How to prove the ROI of customer experience /Three ways to improve your CX pitch
One of the biggest challenges for CX leaders is convincing other senior executives of the benefits of investing in developing a customer centric culture. We can all share anecdotes of companies who have built their success on keeping customers happy, but the key to getting executives on board with customer experience is to prove it helps the bottom line. Clearly communicating the financial value of your CX programmes is even more critical in the current economic climate with many companies looking at cost cutting measures.
Here are three ways to use data to create a convincing CX story:
1-Establish the right metrics
A compelling CX business case will lead with the financial benefits to the company. The first step is to establish what type of financial return your CX programme will achieve; is it more revenue from existing customers or an increase in cross-selling or referrals?

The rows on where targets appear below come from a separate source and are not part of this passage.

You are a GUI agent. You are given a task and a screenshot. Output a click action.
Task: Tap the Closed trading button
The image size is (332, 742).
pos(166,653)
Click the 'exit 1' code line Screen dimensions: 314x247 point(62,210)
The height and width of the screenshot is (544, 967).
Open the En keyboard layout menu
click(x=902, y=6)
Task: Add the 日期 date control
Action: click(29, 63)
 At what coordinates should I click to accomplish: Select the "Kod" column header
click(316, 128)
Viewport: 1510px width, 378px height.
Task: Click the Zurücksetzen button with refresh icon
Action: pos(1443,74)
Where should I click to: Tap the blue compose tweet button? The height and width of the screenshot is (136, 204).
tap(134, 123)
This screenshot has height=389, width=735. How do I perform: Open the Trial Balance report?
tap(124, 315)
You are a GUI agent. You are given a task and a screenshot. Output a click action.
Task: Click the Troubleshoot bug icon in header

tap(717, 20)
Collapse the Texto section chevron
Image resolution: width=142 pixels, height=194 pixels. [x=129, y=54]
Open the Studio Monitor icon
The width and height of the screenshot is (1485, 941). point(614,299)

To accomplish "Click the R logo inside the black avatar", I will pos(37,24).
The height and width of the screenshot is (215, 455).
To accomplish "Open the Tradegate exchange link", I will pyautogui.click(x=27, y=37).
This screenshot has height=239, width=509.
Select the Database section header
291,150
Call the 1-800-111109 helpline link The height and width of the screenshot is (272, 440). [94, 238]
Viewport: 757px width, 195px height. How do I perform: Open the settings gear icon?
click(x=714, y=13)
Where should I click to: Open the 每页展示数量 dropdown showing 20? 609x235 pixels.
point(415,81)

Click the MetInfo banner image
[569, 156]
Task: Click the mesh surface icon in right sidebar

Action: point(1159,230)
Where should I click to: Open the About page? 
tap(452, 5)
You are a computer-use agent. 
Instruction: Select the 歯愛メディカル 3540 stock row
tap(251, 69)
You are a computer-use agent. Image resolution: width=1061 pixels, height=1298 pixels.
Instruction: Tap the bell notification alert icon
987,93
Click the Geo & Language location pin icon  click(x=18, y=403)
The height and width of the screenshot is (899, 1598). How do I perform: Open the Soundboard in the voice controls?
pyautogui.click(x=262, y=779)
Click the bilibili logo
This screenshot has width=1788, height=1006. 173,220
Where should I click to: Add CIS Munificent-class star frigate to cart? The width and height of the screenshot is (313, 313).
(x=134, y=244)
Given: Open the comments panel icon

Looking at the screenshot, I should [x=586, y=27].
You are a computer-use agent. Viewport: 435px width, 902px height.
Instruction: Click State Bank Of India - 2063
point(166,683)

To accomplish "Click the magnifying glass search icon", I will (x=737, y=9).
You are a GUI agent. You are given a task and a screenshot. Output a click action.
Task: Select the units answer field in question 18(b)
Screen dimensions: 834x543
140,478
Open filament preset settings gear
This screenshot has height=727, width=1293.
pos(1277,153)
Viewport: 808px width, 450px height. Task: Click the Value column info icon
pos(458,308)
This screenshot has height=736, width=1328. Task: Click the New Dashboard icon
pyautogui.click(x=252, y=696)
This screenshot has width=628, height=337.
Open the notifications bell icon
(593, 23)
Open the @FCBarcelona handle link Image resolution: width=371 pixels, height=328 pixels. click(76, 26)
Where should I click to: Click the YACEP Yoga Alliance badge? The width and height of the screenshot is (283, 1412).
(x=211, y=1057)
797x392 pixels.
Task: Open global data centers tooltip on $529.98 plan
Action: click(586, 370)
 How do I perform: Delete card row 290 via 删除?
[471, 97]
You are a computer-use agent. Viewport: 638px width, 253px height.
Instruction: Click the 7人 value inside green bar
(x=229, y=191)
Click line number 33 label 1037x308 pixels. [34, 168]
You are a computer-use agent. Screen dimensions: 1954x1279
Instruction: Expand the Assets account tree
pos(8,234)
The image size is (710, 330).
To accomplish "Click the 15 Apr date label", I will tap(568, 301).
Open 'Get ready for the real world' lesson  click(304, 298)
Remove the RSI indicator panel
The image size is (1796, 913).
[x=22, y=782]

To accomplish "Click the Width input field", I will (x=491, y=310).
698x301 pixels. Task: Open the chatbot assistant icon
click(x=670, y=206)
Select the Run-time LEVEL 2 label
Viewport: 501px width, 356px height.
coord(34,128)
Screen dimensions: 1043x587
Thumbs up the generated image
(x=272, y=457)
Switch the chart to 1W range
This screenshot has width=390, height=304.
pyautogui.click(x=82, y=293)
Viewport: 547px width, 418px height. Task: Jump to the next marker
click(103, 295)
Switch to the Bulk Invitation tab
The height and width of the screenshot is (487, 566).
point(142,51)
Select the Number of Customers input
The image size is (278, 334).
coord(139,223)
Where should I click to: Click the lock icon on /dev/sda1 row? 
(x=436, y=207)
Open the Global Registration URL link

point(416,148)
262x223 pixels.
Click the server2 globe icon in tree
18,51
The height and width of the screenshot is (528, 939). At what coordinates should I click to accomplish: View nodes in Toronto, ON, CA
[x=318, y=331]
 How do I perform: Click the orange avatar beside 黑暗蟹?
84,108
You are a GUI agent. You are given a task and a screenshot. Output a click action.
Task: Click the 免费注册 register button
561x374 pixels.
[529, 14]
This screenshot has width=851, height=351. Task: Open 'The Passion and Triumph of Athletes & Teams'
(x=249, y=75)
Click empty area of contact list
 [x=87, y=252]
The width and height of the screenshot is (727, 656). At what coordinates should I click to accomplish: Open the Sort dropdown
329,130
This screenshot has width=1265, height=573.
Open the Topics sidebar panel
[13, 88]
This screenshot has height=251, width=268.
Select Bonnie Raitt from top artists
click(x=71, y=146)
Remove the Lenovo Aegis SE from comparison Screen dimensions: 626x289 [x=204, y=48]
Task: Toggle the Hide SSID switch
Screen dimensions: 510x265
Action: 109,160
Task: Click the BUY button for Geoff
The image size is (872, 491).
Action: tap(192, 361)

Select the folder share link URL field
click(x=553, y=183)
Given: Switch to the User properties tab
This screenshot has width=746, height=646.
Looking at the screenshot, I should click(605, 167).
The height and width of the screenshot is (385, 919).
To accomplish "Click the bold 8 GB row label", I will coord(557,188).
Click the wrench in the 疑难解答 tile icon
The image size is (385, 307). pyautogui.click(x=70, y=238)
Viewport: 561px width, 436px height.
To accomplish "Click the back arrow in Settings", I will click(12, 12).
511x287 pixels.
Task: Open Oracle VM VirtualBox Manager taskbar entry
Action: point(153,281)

Perhaps your aims are more around cost savings, efficiency gains or reducing customer attrition?
Whatever your objective, it needs to be clearly defined and tracked at different layers such as geography, channel, products and services or even at unique customer level. That will help your management team to understand the baseline position and progress made. Ultimately, it is business impact that will ensure buy-in (and further investment) from senior leadership.
2-Track customer feedback and complaints
Customer-centric companies use the feedback loops between their customer service, sales, marketing and product development teams effectively. For example, call centre agents can be inundated with calls from customers who don’t understand their pension valuation documents. That feedback is invaluable to the marketing team who can use it to review and adjust future communications.
There is also financial value here. Unhappy customers cost more to serve because they require more time and resources. But, you need to show how much money the company is losing each month on negative calls and lost sales.
Tracking these financial and CX metrics can also guide strategy decisions. For example, pushing customers to digital channels can reduce costs per contact. But, it needs consistent monitoring to know if you’re jeopardising customer loyalty and operational efficiency because customers need to endure multiple touch-points to resolve their issues.
3-Focus on Customer Lifetime Value (CLV)
Measuring CLV proves the value of building long term customer relationships and loyalty. This could be as simple as a survey that asks customers how likely they are to make a repeat purchase or refer your company to friends. Tracking each step in the customer journey brings the voice of the customer to internal stakeholders. This enables companies to become better listeners and provide more relevant, personalised customer experiences that build stronger customer relationships rather than wasting resources on marketing and products that simply don’t resonate with customers.
There’s no denying that focusing on customer experience brings strong benefits to companies. But it does require investment and senior leaders often challenge exactly how those investments are going to pay off. A successful CX pitch will use relevant financial metrics and show clearly and concisely that delivering value to the customer also delivers value to the organisation.